GNU Info

Info Node: (libc.info)Converting Strings

(libc.info)Converting Strings


Next: Multibyte Conversion Example Prev: Converting a Character Up: Restartable multibyte conversion
Enter node , (file) or (file)node

Converting Multibyte and Wide Character Strings
-----------------------------------------------

   The functions described in the previous section only convert a single
character at a time.  Most operations to be performed in real-world
programs include strings and therefore the ISO C standard also defines
conversions on entire strings.  However, the defined set of functions
is quite limited; therefore, the GNU C library contains a few
extensions that can help in some important situations.

 - Function: size_t mbsrtowcs (wchar_t *restrict DST, const char
          **restrict SRC, size_t LEN, mbstate_t *restrict PS)
     The `mbsrtowcs' function ("multibyte string restartable to wide
     character string") converts an NUL-terminated multibyte character
     string at `*SRC' into an equivalent wide character string,
     including the NUL wide character at the end.  The conversion is
     started using the state information from the object pointed to by
     PS or from an internal object of `mbsrtowcs' if PS is a null
     pointer.  Before returning, the state object is updated to match
     the state after the last converted character.  The state is the
     initial state if the terminating NUL byte is reached and converted.

     If DST is not a null pointer, the result is stored in the array
     pointed to by DST; otherwise, the conversion result is not
     available since it is stored in an internal buffer.

     If LEN wide characters are stored in the array DST before reaching
     the end of the input string, the conversion stops and LEN is
     returned.  If DST is a null pointer, LEN is never checked.

     Another reason for a premature return from the function call is if
     the input string contains an invalid multibyte sequence.  In this
     case the global variable `errno' is set to `EILSEQ' and the
     function returns `(size_t) -1'.

     In all other cases the function returns the number of wide
     characters converted during this call.  If DST is not null,
     `mbsrtowcs' stores in the pointer pointed to by SRC either a null
     pointer (if the NUL byte in the input string was reached) or the
     address of the byte following the last converted multibyte
     character.

     `mbsrtowcs' was introduced in Amendment 1 to ISO C90 and is
     declared in `wchar.h'.

   The definition of the `mbsrtowcs' function has one important
limitation.  The requirement that DST has to be a NUL-terminated string
provides problems if one wants to convert buffers with text.  A buffer
is normally no collection of NUL-terminated strings but instead a
continuous collection of lines, separated by newline characters.  Now
assume that a function to convert one line from a buffer is needed.
Since the line is not NUL-terminated, the source pointer cannot
directly point into the unmodified text buffer.  This means, either one
inserts the NUL byte at the appropriate place for the time of the
`mbsrtowcs' function call (which is not doable for a read-only buffer
or in a multi-threaded application) or one copies the line in an extra
buffer where it can be terminated by a NUL byte.  Note that it is not
in general possible to limit the number of characters to convert by
setting the parameter LEN to any specific value.  Since it is not known
how many bytes each multibyte character sequence is in length, one can
only guess.

   There is still a problem with the method of NUL-terminating a line
right after the newline character, which could lead to very strange
results.  As said in the description of the `mbsrtowcs' function above
the conversion state is guaranteed to be in the initial shift state
after processing the NUL byte at the end of the input string.  But this
NUL byte is not really part of the text (i.e., the conversion state
after the newline in the original text could be something different
than the initial shift state and therefore the first character of the
next line is encoded using this state).  But the state in question is
never accessible to the user since the conversion stops after the NUL
byte (which resets the state).  Most stateful character sets in use
today require that the shift state after a newline be the initial
state-but this is not a strict guarantee.  Therefore, simply
NUL-terminating a piece of a running text is not always an adequate
solution and, therefore, should never be used in generally used code.
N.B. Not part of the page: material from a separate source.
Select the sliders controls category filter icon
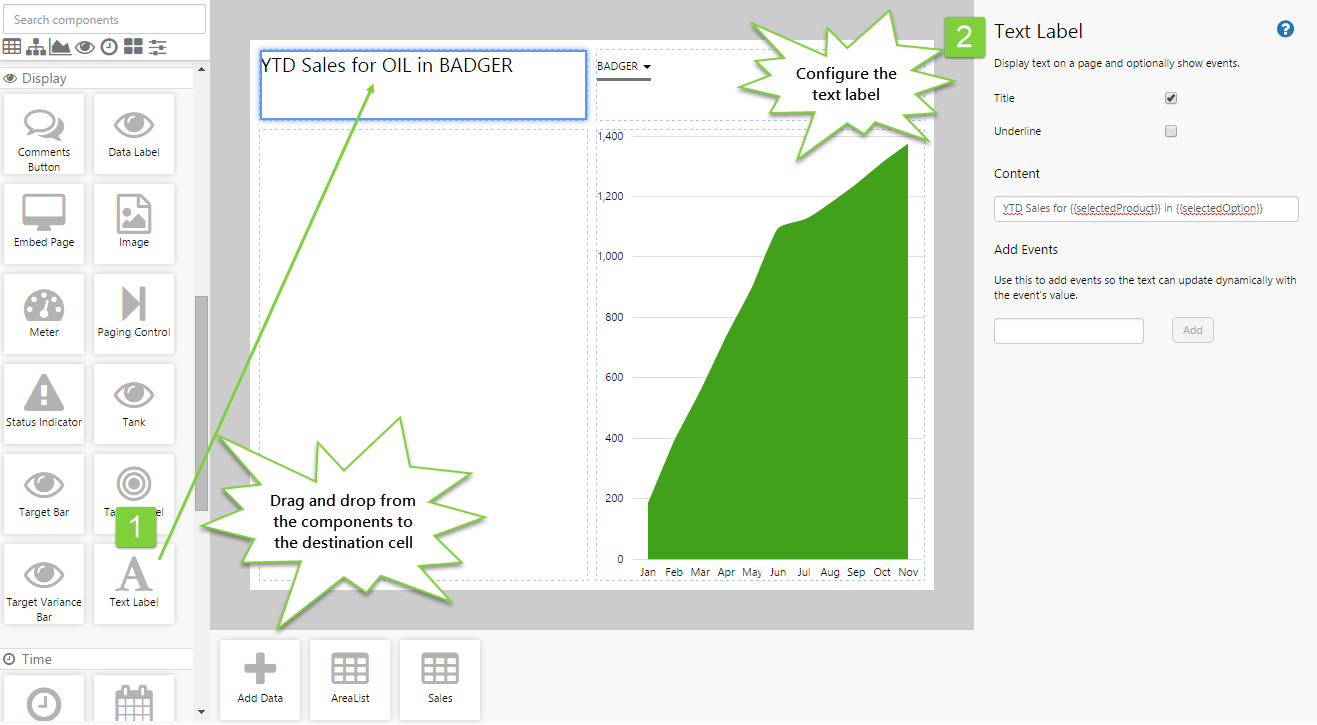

   The generic conversion interface (Note: Generic Charset Conversion)
does not have this limitation (it simply works on buffers, not
strings), and the GNU C library contains a set of functions that take
additional parameters specifying the maximal number of bytes that are
consumed from the input string.  This way the problem of `mbsrtowcs''s
example above could be solved by determining the line length and
passing this length to the function.

 - Function: size_t wcsrtombs (char *restrict DST, const wchar_t
          **restrict SRC, size_t LEN, mbstate_t *restrict PS)
     The `wcsrtombs' function ("wide character string restartable to
     multibyte string") converts the NUL-terminated wide character
     string at `*SRC' into an equivalent multibyte character string and
     stores the result in the array pointed to by DST.  The NUL wide
     character is also converted.  The conversion starts in the state
     described in the object pointed to by PS or by a state object
     locally to `wcsrtombs' in case PS is a null pointer.  If DST is a
     null pointer, the conversion is performed as usual but the result
     is not available.  If all characters of the input string were
     successfully converted and if DST is not a null pointer, the
     pointer pointed to by SRC gets assigned a null pointer.

     If one of the wide characters in the input string has no valid
     multibyte character equivalent, the conversion stops early, sets
     the global variable `errno' to `EILSEQ', and returns `(size_t) -1'.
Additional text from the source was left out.